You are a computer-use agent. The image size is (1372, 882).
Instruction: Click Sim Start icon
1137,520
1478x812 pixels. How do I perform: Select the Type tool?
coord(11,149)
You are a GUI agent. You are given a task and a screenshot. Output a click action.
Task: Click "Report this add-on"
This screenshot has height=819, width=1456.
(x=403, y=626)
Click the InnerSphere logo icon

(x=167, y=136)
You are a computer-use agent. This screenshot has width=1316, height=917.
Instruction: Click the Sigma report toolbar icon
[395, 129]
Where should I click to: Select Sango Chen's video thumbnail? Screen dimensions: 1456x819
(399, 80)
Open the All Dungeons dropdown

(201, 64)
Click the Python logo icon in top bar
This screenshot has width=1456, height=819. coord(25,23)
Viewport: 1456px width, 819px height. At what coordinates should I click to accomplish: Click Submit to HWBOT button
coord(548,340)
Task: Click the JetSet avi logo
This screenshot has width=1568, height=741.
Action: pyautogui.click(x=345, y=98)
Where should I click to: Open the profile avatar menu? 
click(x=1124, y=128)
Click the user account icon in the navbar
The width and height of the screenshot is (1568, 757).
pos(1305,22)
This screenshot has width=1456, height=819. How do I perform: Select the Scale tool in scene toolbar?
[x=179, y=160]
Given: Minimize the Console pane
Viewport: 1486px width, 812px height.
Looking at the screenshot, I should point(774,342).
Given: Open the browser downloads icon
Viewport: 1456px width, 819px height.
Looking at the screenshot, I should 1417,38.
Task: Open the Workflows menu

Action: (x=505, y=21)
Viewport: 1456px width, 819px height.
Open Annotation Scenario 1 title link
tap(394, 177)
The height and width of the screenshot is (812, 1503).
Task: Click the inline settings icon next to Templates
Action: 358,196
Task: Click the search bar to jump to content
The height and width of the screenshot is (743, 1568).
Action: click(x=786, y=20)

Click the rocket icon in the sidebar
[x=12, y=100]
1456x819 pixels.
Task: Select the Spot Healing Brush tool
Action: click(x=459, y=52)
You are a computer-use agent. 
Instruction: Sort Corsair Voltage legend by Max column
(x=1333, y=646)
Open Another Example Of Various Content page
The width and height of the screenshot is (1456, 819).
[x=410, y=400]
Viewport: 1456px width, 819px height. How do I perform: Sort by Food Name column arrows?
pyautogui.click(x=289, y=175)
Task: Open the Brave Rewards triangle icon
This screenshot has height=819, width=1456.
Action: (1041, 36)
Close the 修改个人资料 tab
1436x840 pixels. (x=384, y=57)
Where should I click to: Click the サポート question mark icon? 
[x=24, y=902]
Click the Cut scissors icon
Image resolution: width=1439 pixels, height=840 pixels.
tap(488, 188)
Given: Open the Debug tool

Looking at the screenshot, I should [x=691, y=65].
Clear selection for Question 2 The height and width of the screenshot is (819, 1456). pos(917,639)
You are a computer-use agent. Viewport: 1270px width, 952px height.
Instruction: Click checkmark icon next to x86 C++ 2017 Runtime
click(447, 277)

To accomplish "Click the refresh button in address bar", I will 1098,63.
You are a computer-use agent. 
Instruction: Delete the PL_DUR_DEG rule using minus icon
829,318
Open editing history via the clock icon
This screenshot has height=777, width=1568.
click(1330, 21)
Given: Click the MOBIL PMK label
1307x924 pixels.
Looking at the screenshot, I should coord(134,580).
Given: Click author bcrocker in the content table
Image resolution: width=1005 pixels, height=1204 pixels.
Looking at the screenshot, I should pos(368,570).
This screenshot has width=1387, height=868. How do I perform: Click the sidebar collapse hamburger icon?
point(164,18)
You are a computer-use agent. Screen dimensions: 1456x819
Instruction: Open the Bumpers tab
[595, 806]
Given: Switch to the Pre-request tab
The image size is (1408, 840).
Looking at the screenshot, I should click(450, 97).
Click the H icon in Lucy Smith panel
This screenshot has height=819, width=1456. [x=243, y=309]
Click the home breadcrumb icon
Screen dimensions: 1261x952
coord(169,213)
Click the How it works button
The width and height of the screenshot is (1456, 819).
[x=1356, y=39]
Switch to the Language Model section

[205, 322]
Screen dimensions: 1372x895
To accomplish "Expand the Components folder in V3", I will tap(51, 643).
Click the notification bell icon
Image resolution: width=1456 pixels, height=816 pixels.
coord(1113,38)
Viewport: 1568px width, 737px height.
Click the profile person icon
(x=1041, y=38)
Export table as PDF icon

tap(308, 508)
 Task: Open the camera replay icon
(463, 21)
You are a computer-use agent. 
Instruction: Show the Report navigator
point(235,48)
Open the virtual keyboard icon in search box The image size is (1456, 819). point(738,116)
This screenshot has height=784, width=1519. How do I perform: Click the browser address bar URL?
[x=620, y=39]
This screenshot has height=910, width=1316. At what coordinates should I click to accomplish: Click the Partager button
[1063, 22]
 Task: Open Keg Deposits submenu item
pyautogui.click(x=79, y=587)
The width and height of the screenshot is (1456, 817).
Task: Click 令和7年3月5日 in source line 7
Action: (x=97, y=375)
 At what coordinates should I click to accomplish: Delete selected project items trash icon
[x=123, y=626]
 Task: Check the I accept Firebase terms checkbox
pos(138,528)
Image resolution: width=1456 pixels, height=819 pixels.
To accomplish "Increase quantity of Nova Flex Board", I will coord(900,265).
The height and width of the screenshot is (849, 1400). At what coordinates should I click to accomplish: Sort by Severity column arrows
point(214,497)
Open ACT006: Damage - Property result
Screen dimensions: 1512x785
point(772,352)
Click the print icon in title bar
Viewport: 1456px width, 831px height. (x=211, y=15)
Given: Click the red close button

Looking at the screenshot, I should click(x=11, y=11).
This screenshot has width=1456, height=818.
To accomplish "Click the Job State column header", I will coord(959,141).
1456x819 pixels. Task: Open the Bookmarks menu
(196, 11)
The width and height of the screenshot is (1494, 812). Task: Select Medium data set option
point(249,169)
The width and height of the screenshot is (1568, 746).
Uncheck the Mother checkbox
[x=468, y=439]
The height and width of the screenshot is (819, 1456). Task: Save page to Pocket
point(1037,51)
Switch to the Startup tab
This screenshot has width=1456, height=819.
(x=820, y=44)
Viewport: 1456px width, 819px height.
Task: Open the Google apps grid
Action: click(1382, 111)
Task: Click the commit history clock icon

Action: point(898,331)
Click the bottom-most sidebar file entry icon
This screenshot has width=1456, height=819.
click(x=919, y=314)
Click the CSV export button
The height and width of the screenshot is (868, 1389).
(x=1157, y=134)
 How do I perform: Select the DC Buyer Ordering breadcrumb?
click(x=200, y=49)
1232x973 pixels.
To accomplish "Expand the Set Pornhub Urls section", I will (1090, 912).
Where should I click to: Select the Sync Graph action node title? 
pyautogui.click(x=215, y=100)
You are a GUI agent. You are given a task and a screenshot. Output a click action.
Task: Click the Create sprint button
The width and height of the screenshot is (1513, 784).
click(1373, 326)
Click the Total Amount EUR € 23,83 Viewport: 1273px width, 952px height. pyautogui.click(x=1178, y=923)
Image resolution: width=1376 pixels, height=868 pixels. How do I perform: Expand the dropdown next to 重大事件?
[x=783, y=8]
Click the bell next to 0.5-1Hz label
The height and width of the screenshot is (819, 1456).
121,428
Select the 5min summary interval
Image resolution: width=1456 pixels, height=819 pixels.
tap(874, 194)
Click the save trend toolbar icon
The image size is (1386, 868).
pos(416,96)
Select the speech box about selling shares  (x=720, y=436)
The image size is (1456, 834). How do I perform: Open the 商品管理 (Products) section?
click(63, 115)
┄┄┄┄┄┄
What this task involves:
Collect the lines of the records that include the string "bell".

Exercise output:
Click the notification bell icon
Click the bell next to 0.5-1Hz label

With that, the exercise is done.